(Extract provided):
***
Monday, 21 November 2011
Blogs on blogs on blogs
Before being part of "This Low-Carbon Life", I'd been a blogger of sorts. I'd started writing my own blog because of a conversation with a friend where we'd lamented the lack of "good news" in the news, and we said that if we ever "got rich" we'd start a news channel airing just positive news. We never got rich, and we never did it. But then blogging came along, and OK, it's not TV, but it's still a channel - probably a more flexible and agile channel than TV - and it's ours. I realised that I'd been kidding myself by thinking you needed to be rich to get out there. Blogging allows us to become the media.
I wanted to become part of that revolution because of people out there in the so-called blogosphere who were writing amazing things, thought-provoking, world-changing things. But, truth be told, I don't think anyone really read my blog, and as any blogger will tell you, it is hard work. Ask any of the the bloggers who write for this blog and they'll tell you about the highs and lows, the sleepless nights wrestling with ideas, the frantic typing at dawn to get the words down before they evaporate like early morning mist. I closed my personal blog the same day we started "This Low-Carbon Life", and never looked back.
So, this week is all about celebrating the hard-working, late-night, early-morning, typing, writing, wild-haired and crazy-eyed bloggers who are passionate about changing the world, through evolution or revolution, one step or one leap at a time, and the wonderful words they send out there in the ether.
Here are two of my favourites.
http://www.monbiot.com/ is George Monbiot's richly polemical, often controversial blog, and is required reading for those wanting to open their eyes to what goes on in the world, more often than not, unreported. I get blogs mailed direct to my mailbox and I get excited whenever I see one land in the inbox. His blogposts fill me with anger and unsettle me - they often open my eyes to the inconsistencies between what we aspire to and how we live our lives in practice. My only reservation is that sometimes I get all riled up by his subject and then don't know what to do next. So, George, if you're reading "This Low Carbon Life" (!) - this is my plea - continue to unsettle me, challenge me and make me angry, but could you also help us to see what we can do next?
***
(Data section):
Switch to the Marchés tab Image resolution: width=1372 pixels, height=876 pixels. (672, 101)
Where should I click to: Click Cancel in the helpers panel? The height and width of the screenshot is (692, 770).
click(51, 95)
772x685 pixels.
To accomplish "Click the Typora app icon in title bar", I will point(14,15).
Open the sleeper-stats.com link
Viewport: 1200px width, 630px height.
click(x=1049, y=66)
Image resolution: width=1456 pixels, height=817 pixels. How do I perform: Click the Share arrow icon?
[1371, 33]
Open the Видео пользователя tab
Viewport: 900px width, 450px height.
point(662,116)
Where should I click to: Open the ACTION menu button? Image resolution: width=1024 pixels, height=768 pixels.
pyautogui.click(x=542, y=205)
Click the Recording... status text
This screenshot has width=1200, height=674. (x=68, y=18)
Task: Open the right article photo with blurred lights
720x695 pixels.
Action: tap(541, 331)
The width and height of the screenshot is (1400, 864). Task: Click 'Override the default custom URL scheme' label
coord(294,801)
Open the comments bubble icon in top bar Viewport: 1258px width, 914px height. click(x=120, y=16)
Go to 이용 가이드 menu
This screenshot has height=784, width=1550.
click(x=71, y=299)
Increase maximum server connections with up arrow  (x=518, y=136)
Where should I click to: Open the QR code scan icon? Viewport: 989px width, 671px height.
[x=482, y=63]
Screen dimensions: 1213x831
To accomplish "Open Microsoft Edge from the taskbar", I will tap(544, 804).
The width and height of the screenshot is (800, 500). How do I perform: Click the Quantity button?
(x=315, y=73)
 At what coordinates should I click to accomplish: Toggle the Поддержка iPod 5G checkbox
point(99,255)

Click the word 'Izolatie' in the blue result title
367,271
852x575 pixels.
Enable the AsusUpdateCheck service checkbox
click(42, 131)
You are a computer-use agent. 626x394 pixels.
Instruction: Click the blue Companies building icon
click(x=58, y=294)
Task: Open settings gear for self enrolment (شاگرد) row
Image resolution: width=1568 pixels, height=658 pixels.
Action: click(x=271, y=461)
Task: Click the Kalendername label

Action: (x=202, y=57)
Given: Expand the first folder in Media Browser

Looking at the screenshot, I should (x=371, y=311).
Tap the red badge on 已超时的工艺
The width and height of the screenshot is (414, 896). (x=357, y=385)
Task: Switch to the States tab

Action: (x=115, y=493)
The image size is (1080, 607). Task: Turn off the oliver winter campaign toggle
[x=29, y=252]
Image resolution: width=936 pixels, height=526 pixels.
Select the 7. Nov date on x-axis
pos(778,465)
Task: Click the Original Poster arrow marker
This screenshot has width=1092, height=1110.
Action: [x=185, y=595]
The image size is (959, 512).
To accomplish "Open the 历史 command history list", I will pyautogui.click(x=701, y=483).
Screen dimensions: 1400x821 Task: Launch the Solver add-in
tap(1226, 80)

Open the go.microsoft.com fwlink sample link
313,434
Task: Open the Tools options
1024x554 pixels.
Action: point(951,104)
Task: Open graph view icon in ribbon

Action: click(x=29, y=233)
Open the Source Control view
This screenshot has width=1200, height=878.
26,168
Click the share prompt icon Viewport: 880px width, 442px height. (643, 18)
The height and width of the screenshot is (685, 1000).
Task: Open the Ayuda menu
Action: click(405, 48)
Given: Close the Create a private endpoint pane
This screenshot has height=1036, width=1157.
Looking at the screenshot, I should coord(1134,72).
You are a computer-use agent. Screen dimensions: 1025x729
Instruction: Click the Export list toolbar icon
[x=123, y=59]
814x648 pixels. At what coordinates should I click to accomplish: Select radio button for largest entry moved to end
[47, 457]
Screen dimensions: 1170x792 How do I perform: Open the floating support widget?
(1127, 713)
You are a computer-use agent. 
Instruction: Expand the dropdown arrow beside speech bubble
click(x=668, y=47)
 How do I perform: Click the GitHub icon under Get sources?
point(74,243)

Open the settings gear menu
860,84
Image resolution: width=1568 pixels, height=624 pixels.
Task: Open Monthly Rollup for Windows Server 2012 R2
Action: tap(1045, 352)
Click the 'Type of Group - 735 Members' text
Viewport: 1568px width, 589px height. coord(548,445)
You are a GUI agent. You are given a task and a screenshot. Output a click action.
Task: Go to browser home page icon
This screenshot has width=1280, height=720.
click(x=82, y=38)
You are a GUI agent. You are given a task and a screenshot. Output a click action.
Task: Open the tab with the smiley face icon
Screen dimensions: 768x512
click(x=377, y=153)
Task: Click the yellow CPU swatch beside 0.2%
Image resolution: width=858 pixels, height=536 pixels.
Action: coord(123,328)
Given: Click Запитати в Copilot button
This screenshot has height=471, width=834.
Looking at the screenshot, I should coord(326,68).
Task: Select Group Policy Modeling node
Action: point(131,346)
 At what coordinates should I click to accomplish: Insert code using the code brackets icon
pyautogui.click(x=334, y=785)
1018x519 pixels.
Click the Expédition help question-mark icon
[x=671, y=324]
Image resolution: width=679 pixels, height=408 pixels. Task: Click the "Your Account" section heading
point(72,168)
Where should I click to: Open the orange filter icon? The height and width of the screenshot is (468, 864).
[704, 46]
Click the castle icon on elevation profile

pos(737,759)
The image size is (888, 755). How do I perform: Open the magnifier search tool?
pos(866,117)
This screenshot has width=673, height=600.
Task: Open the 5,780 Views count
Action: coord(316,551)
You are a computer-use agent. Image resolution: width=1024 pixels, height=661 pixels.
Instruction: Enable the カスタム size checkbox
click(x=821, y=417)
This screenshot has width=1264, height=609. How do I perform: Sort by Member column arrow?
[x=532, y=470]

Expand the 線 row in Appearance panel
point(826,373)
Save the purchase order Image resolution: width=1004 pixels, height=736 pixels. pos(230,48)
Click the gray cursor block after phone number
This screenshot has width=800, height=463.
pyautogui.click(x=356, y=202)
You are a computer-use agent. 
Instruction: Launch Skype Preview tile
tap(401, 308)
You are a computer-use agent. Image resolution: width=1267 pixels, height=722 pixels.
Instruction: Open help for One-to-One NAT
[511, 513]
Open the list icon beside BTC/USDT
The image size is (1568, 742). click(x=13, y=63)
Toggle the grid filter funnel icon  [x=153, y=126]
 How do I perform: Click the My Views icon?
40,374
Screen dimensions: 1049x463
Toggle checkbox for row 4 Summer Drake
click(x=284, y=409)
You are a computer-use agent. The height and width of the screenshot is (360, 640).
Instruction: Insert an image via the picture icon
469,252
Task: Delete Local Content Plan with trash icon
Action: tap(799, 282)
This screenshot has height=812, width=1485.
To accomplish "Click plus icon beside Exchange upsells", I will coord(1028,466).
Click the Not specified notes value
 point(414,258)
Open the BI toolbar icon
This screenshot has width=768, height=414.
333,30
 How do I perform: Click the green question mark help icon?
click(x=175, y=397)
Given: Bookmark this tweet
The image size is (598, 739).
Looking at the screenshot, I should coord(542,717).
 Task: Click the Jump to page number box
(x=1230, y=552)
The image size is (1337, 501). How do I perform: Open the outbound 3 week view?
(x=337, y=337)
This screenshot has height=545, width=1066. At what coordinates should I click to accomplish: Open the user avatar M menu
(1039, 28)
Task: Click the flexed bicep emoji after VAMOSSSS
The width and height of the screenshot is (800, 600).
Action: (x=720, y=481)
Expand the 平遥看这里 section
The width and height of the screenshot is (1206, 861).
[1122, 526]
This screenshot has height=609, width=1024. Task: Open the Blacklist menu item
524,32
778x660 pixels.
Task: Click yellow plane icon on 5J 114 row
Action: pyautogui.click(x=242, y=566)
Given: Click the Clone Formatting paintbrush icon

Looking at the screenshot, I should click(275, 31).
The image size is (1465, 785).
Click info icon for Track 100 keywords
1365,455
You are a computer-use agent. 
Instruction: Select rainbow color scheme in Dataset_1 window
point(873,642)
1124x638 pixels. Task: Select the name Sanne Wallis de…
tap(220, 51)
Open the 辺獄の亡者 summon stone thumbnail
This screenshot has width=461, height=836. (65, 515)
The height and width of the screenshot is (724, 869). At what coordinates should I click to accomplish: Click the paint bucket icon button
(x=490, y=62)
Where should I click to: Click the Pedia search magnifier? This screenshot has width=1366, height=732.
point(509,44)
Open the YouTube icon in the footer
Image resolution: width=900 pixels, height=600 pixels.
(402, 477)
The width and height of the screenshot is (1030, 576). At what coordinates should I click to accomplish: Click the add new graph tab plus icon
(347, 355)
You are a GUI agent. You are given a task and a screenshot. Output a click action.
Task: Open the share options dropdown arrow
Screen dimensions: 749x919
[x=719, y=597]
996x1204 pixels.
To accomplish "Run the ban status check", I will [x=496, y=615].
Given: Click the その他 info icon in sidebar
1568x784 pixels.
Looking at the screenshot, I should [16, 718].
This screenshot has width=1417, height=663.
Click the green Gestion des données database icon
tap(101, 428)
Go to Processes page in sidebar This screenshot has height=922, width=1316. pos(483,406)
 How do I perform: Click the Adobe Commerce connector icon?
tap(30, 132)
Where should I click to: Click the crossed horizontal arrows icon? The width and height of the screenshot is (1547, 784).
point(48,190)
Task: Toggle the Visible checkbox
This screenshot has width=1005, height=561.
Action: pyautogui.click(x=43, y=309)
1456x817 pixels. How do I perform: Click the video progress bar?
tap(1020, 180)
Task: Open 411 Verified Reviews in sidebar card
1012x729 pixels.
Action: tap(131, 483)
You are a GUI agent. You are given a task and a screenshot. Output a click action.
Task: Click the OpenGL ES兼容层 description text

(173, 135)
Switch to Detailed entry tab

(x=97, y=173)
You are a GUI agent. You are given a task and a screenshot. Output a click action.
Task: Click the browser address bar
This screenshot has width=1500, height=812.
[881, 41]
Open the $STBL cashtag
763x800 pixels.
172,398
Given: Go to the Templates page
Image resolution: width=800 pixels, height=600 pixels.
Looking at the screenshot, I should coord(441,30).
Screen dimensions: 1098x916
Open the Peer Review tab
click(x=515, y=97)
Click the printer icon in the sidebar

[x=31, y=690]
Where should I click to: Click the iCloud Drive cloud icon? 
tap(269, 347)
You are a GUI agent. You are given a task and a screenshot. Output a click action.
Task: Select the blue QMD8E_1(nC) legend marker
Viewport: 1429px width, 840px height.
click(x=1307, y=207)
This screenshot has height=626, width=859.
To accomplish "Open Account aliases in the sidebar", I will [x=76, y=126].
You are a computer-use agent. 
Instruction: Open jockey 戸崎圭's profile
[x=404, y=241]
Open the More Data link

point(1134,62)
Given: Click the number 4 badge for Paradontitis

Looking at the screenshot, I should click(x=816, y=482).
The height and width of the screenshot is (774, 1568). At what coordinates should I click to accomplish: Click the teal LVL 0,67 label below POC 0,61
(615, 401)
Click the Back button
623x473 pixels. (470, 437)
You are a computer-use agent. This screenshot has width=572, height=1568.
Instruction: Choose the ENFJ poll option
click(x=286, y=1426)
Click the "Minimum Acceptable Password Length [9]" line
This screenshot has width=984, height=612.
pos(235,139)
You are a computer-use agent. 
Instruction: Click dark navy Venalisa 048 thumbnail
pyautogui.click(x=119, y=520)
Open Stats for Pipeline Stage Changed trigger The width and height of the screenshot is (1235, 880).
***
(Try it):
Reproduce the passage from the blog post on blogging above, starting with "So, this week" and going on through "of my favourites.".

(Written answer):
So, this week is all about celebrating the hard-working, late-night, early-morning, typing, writing, wild-haired and crazy-eyed bloggers who are passionate about changing the world, through evolution or revolution, one step or one leap at a time, and the wonderful words they send out there in the ether.
Here are two of my favourites.